A little bit of Thai

Joydip Sur

The Thai people migrated from valley settlements in the mountainous region of Southwest China between 6th and 13th century. Influenced by Chinese cooking techniques, Thai cuisine flourished with the rich biodiversity of the Thai peninsula. As a result, Thai dishes today have some similarities to Szechwan Chinese dishes.

Thailand was also a cross road of East to West sea routes causing its culture and cuisine to be infused with Persian and Arabian elements. Foreign recipes have been integrated with traditional Thai dishes, resulting in unique flavours that are unmistakably Thai.

What Comprises A Thai Meal?
The ideal Thai meal is a harmonious blend of the spicy, the subtle, the sweet and sour. It is meant to be equally satisfying to your eyes, nose and palate. A typical meal might include a clear soup (perhaps bitter melons stuffed with minced pork), a steamed dish (mussels in curry sauce), a fried dish (fish with ginger), a hot salad (beef slices on a bed of lettuce, onions, chillies, mint and lemon juice) and a variety of sauces into which food is dipped followed by sweet desserts.

A good meal for an average person may consist simply of a soup and rice. Traditional Thai soups are unique because they embody more flavours and textures than can be found in other types of food.

A harmony of tastes and herbal flavours are hallmarks of Thai salads. Major tastes are sour, sweet and salty. Spiciness comes in different degrees according to meat textures and occasions.

These can be accompaniments, side dishes or snacks. They include spring rolls, satay, puffed rice cakes with herbed topping. They represent the playful and creative nature of Thai cuisine.

These include rice and noodle dishes such as Khao Phat and Phat Thai.

Whereas non-Thai curries consist of powdered or ground dried spices, most of Thai curries are fresh herbs. A simple Thai curry paste consists of dried chillies, shallots and shrimp paste.
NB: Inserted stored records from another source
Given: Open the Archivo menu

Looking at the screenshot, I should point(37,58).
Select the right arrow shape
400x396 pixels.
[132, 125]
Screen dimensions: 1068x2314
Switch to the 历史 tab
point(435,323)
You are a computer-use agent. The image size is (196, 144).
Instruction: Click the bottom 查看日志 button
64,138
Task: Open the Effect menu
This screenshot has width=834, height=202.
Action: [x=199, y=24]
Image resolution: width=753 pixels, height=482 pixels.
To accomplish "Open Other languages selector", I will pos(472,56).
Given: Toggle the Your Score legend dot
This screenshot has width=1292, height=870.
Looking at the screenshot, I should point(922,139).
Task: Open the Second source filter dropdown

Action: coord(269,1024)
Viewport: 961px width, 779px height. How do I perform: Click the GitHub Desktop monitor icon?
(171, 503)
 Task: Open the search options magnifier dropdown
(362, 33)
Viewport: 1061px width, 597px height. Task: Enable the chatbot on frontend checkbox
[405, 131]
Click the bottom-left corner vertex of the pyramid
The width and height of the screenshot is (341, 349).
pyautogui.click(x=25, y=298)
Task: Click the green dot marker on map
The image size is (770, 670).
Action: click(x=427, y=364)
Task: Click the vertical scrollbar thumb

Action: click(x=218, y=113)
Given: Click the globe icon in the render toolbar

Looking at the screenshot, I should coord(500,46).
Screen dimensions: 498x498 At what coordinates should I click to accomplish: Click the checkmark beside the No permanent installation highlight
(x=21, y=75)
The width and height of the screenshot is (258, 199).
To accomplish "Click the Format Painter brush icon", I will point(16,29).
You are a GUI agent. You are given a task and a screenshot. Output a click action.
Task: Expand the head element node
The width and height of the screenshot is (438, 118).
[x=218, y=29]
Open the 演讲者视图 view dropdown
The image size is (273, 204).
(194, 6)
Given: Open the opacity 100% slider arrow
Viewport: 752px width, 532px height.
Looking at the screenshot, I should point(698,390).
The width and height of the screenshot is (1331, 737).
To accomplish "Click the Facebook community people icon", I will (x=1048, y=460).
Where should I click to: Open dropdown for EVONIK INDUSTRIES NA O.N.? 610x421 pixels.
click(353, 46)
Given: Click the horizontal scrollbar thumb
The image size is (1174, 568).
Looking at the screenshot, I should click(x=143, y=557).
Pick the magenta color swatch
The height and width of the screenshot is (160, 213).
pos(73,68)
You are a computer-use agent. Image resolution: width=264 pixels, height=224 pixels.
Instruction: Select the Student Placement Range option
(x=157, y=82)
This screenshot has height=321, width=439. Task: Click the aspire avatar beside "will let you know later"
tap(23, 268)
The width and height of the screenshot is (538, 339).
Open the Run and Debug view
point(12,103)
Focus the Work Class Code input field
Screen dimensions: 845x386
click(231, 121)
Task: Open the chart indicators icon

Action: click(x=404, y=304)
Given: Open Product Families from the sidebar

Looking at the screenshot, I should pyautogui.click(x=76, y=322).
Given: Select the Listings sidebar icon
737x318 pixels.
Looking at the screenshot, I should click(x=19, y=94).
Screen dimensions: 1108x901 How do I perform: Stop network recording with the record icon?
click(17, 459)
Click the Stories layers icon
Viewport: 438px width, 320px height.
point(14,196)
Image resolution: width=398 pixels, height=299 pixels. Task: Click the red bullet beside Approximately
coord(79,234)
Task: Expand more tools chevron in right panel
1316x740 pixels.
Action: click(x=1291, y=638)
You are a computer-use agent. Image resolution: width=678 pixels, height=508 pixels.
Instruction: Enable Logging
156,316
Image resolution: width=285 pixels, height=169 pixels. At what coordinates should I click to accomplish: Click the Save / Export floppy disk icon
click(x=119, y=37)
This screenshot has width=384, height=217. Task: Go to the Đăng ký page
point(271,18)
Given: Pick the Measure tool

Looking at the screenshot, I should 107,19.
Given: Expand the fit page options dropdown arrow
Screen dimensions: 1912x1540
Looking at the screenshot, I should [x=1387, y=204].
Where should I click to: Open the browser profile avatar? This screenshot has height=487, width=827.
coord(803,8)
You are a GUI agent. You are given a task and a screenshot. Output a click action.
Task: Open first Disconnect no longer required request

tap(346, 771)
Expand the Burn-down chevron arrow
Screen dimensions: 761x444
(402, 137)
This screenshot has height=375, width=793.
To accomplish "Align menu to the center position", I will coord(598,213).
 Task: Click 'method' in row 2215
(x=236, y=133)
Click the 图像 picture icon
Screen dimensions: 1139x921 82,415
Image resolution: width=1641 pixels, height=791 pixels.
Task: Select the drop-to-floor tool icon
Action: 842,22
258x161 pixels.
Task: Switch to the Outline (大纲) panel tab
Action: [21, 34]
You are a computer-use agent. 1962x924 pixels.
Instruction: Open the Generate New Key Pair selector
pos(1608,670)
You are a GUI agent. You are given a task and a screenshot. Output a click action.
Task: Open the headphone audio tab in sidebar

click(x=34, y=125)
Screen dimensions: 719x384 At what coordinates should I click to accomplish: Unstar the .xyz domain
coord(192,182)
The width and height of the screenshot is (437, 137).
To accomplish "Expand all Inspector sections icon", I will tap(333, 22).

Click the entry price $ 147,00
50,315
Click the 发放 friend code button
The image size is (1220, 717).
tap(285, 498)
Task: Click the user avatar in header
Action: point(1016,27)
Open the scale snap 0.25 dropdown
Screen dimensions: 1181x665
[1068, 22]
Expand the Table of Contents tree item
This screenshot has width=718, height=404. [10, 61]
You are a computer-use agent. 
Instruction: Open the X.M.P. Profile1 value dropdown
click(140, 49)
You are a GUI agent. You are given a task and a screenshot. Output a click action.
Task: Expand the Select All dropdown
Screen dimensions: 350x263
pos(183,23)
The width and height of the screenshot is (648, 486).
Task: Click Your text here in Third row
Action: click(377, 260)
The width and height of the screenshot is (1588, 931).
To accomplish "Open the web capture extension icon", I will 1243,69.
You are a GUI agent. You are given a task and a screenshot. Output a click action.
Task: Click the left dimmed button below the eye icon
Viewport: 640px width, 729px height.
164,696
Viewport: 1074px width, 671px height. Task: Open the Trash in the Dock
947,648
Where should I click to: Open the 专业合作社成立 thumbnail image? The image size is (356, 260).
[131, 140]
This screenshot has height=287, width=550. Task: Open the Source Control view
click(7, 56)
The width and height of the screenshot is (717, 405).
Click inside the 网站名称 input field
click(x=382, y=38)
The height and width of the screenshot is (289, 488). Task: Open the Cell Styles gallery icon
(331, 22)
Dips can be the major dish of a meal with accompaniments of vegetables and some meat. A simple dip is made from chillies, garlic, dried shrimps, fish sauce, sugar and shrimp paste.

No good meal is complete without a Thai dessert. Uniformly sweet, they are particularly welcome after a strongly spiced and herbed meal.

A Few Thai Delights:

  • Jok – a rice porridge very commonly eaten in Thailand for breakfast.
  • Khao Tom – a Thai style rice soup, usually with pork, chicken or shrimp.
  • Pad Thai – rice noodles pan fried with fish sauce, sugar, lime juice or tamarind pulp, chopped peanuts and egg combined with chicken, seafood or tofu.
  • Rad na – wide rice noodles in gravy, with beef, pork, chicken, shrimp or seafood.
  • Khao pad naem – fried rice with fermented sausages.
  • Gai pad grapao – minced chicken with garlic, chillies and holy basil.
  • Gai pad med mamoung himaphan- juicy chunks of chicken with cashew nuts and chilies.
  • Massaman curry – an Indian style curry, usually madeby Thai-Muslims, containing roasted dried spices, such as coriander seed, that are rarely found in other Thai curries.
  • Lod Chong Nam Ka Ti – Pandan flavored rice flour noodles in coconut milk.
  • Nam prik num – dipping sauce made from roasted eggplant, green chillies and garlic ground together in a mortar and pestle.